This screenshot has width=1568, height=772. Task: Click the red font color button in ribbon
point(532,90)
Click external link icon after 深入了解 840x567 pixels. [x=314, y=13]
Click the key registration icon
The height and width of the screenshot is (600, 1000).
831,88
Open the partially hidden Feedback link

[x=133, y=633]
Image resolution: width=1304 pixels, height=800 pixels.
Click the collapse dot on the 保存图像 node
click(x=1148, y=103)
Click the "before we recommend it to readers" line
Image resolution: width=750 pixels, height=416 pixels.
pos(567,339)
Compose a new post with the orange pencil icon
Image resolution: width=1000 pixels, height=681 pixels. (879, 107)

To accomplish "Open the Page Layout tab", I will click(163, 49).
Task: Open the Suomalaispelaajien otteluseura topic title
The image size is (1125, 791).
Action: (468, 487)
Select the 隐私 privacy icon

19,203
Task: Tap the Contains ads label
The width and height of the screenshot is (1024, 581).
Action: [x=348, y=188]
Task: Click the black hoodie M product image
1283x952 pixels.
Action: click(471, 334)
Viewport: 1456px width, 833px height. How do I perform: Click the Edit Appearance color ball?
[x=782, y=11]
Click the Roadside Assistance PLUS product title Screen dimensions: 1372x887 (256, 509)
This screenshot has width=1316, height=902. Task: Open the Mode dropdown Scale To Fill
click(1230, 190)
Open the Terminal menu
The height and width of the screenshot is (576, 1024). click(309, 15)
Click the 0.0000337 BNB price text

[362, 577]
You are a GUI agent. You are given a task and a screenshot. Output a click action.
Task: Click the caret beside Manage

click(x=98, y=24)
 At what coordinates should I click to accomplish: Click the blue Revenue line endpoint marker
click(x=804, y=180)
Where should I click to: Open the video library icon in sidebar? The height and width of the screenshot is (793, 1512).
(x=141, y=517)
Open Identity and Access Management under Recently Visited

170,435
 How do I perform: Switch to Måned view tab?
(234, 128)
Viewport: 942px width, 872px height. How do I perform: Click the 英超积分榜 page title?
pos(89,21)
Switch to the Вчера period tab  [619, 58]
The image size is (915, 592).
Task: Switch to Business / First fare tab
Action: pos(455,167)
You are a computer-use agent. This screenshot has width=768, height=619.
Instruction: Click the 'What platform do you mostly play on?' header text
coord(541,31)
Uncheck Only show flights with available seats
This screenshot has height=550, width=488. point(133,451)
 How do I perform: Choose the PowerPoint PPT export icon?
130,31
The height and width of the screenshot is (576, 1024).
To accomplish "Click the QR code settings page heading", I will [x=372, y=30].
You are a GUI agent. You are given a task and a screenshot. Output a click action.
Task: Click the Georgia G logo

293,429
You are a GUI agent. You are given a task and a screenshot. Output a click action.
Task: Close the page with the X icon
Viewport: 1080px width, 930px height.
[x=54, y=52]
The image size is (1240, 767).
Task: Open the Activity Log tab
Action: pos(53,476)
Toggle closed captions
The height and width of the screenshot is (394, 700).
§
▶ **PROBLEM**
Exactly and exclusively, repeat the lines from the line that contains "Instruction: Click the" through the end of the records, both ends included.

▶ **COMPLETED EXERCISE**
Instruction: Click the 'What platform do you mostly play on?' header text
coord(541,31)
Uncheck Only show flights with available seats
This screenshot has height=550, width=488. point(133,451)
 How do I perform: Choose the PowerPoint PPT export icon?
130,31
The height and width of the screenshot is (576, 1024).
To accomplish "Click the QR code settings page heading", I will [x=372, y=30].
You are a GUI agent. You are given a task and a screenshot. Output a click action.
Task: Click the Georgia G logo

293,429
You are a GUI agent. You are given a task and a screenshot. Output a click action.
Task: Close the page with the X icon
Viewport: 1080px width, 930px height.
[x=54, y=52]
The image size is (1240, 767).
Task: Open the Activity Log tab
Action: pos(53,476)
Toggle closed captions
The height and width of the screenshot is (394, 700).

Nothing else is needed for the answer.